Emerging reports pointed to a possibility that Australia's major banks are inching their way to some sort of reforms that would see the lowering of mortgage exit fess required from clients wanting to change their loan provider.

The speculations swirled as the debate rages on exorbitant banking fees and with government regulators moving closer to crack down on unpopular banking fees, analysts said that the banking sector could move ahead and adjust the fees they impose to placate both the federal government and the Australian public.

With threats of impending law suits expected to rise from the controversial banking fees, analysts said banks may have to implement significant adjustments on the $900 they usually demand from borrowers applying for a switch on their home loan providers within the initial four years of the loan agreement.

As more public attention is attracted by the banking debate, the federal government revealed over the weekend that it would enforce new regulations to push down banking fees, a move characterised by Prime Minister Julia Gillard as a way to encourage a healthier competition in the banking industry.

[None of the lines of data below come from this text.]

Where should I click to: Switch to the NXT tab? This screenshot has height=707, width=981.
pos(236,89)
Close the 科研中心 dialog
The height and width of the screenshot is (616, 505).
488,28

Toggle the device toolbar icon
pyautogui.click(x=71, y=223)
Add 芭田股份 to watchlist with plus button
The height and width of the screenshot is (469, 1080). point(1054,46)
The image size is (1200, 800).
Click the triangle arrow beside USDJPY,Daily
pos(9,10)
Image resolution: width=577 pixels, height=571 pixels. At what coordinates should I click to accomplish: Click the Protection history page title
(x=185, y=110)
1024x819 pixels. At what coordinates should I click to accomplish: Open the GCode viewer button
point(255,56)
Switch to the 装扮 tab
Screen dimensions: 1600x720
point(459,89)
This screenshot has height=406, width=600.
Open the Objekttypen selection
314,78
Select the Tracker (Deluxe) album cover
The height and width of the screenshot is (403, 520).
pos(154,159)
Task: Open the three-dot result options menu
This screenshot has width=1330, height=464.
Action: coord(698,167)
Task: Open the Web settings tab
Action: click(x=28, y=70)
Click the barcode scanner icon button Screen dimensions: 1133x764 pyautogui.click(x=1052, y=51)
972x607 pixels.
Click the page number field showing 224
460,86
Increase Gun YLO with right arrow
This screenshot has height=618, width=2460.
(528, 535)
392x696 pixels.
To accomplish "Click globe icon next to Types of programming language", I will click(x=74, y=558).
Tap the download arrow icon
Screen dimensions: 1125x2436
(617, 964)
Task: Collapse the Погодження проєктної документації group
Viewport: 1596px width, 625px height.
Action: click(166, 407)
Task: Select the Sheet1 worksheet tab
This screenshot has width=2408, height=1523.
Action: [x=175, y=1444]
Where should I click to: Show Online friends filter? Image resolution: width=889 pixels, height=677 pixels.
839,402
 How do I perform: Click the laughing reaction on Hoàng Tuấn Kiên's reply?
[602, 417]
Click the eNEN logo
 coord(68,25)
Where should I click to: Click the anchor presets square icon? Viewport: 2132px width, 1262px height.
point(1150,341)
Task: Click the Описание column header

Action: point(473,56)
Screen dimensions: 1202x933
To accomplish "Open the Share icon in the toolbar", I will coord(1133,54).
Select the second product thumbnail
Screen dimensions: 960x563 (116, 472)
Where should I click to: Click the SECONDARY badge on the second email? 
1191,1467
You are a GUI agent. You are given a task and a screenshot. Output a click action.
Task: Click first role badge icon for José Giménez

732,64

Ms Gillard added that the new banking measures would ensure that unfair mortgage exit fees would be neutralised and unshackle bank clients from one-sided banking deals, effectively empowering them to exercise more options.

The new measures, however, could prove ineffective without the presence of more competition in the banking sector, according to opposition leader Tony Abbot.

Mr Abbot maintained that the reforms suggested by the federal government have been long delayed, stressing at the same time that "unless the banks are truly competing, making it easier to change from one identical loan to another identical loan isn't necessarily such a great outcome."

In pursuit of its campaign to institute banking reforms, the Coalition announced last week that it would push for a private members' bill that seeks further empowerment of the Australian Competition and Consumer Commission (ACCC) in checking anti-competitive banking policies in the industry, which opposition treasury spokesman Joe Hockey is set to file once the parliament resumes its session on November 15.

Calls for the federal government to check on rising interest rates being imposed by major banks snowballed when the Commonwealth Bank of Australia (CBA) decided to lift its rates by 45 basis points following the Reserve Bank of Australia's (RBA) move to push up the cash rate from 4.5 percent to 4.75 percent in November.

CBA's controversial rates lift stirred the banking debates as Westpac, ANZ and NAB were expected to follow suit and announce their own share of increase rates this week.

Reports also circulated that the four major banks were actively lobbying for changes on the country's tax laws, arguing that they needed to be spared from millions more of taxes in light of the imminent imposition of new global capital and liquidity requirements in the industry.

The proposal, however, earned the ire of the Consumer Action Law Centre which countered that the new rules were meant to deliver more benefits to consumers and its was distasteful on the part of the major banks to dodge the costs by pushing forward for self-serving tax cuts.